* [Exercise details]
Continue the excerpt on Swadeshi and decentralization below, picking up right after its final sentence.

* [Source document]
[Begin]

Category Archives: Hindutva

Swadeshi and Decentralisation – Pt Deendayal Upadhyay

The concept of “Swadeshi” is ridiculed as old-fashioned and reactionary. We proudly use foreign aid in everything, from thinking, management, capital, methods of production, technology, etc. to even the standards and forms of consumption. This is not the road to progress and development. We shall forget our individuality and become virtual slaves once again. The positive content of “Swadeshi” should be used as the cornerstone Of reconstruction of our economy.

With the focus once again now on #Swadeshi & #Atmanirbharata, it is a good time to read what Pt. Deendayal Upadhyay wrote on this subject. Here is an excerpt from his  “Aspects of Economics”.

SWADESHI AND DECENTRALISATION

“SWADESHI” and “Decentralisation” are the two words which can briefly summarize the economic policy suitable for the present circumstances. Centralization and monopolization have been the order of the day for all these years, knowingly or unknowingly. The planners have become prisoners of a belief that only large-scale centralized industry is economic and hence without worrying about its ill-effects, or knowingly but helplessly they have continued in that direction. The same has been the case with “Swadeshi” The concept of “Swadeshi” is ridiculed as old-fashioned and reactionary. We proudly use foreign aid in everything, from thinking, management, capital, methods of production, technology, etc. to even the standards and forms of consumption. This is not the road to progress and development. We shall forget our individuality and become virtual slaves once again. The positive content of “Swadeshi” should be used as the cornerstone Of reconstruction of our economy.

[End]

* [Data lines]
[Begin]

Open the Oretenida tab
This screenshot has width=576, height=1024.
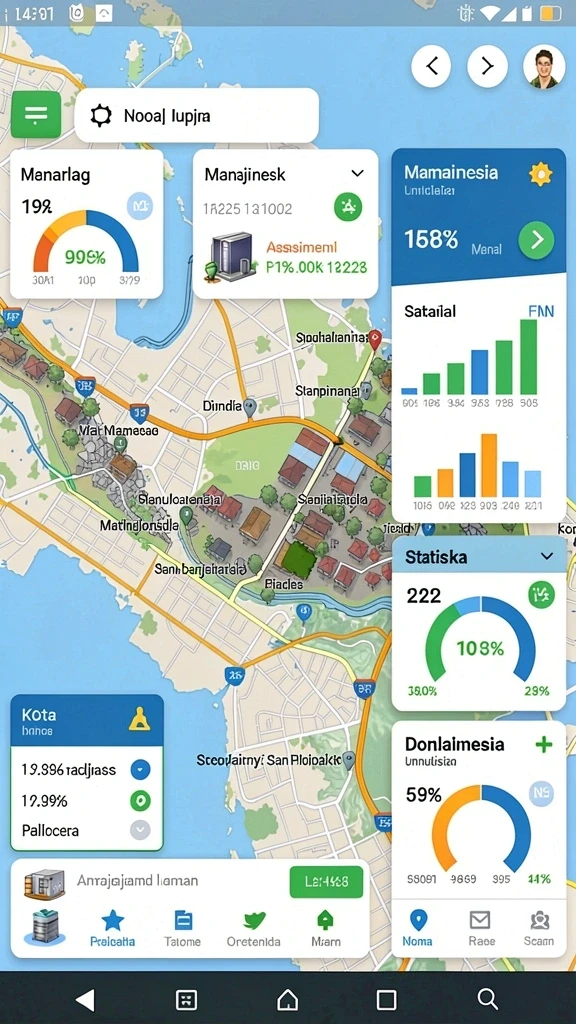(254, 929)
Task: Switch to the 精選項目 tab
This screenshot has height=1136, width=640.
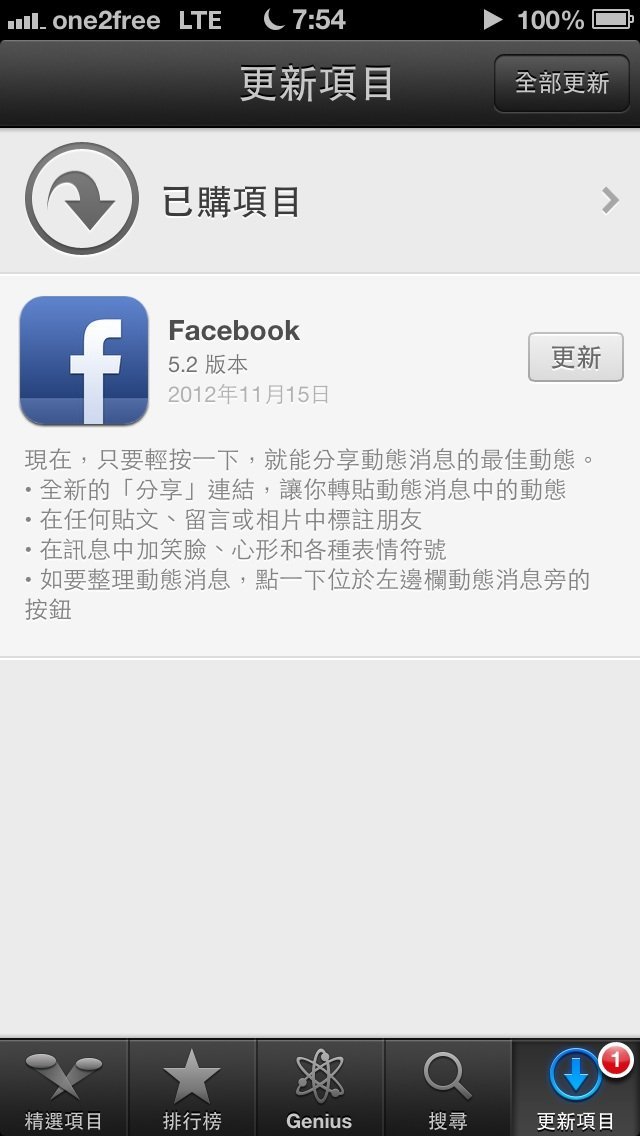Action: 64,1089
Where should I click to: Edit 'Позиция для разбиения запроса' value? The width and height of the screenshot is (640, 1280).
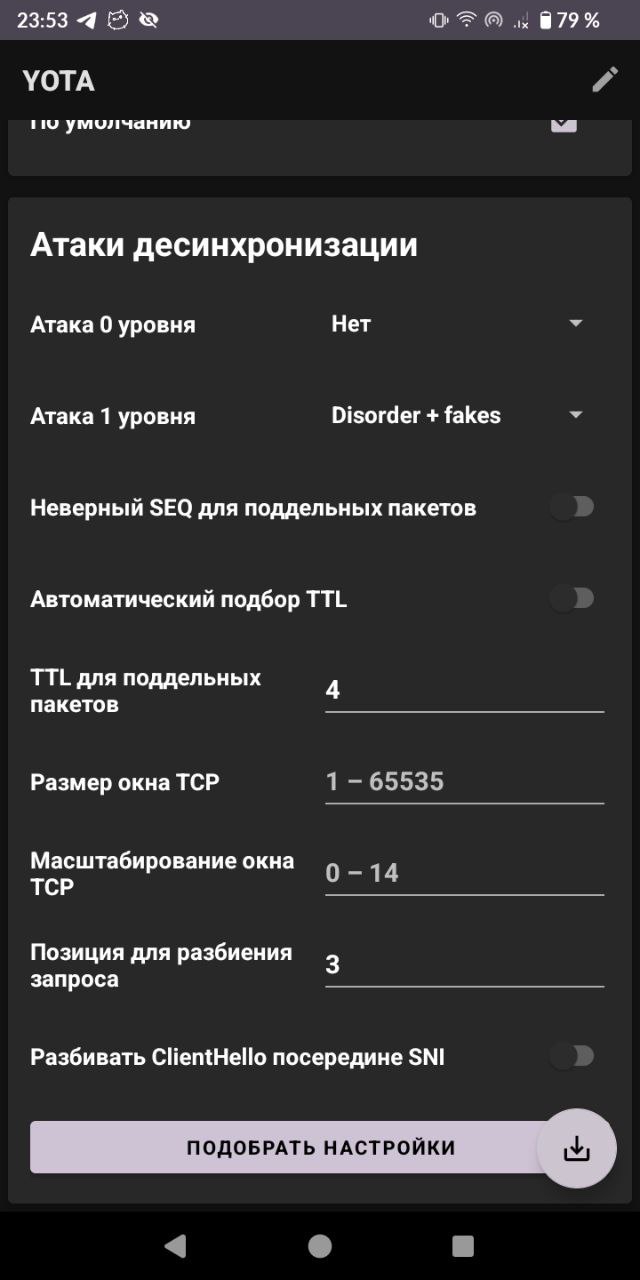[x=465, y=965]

[End]

* [Task output]
DEPENDENCE ON WESTERN ECONOMICS

NOT only because of different ideals of life but also because of different conditions in terms of time and place the way of our economic development will have to be different from that of the West. But we are tied to Marshall and Marx. We believe that the economic principles they have discussed are eternal. Even those Who realise that they are dependent upon certain systems are not able to step out of their orbits. The economic prosperity of the West has created a blind belief in us about the Western system of production. Western economists have produced so much critical literature that we easily feel overwhelmed by it. We cannot rise above it. It is possible that this science of economics may have some principles that do not depend upon time, place or system and can prove useful to all, but very few have the capacity to assess this quality. Our education cannot create people with such a capacity. Our economists may be experts in Western economics, but they have not been able to make any solid contribution to it because the Indian economy can neither provide them the necessary thought nor the necessary field for experimentation.

NO RIGHT ETERNAL

NO fundamental rights, whether related to property or other things, are eternal. They are all dependent upon the interest of society. In fact these rights are given to the individual in order that he may perform his social duties. A soldier is given weapons because his duty is to protect society. If he does not do his duty he loses the right to bear weapons. Similarly the right to property is given to an individual so that he could do his duty by society. For this purpose it becomes necessary to define and modify these rights from time to time. No right to property is absolute of society.

RIGHT OF OWNERSHIP

THE right of ownership is actually the right to use a particular thing within definite limits and for a definite purpose. These rights keep changing with the times. Hence as a matter of principle we may not get entangled in the quarrel between the individual’s rights and the right of society. For us the State is not the only form of society. We believe that the individual, the family, the community, the State are all different forms in which society expresses and fulfils itself. The joint family is the practical unit in this country in which we seek to preserve the social sense in the individual, in which every individual has the right to earn, but the right of ownership vests in the family. Wealth is used for the benefit of the family. It is this Indian principle of Trusteeship that has been propounded by Gandhiji, Guruji and other thinkers.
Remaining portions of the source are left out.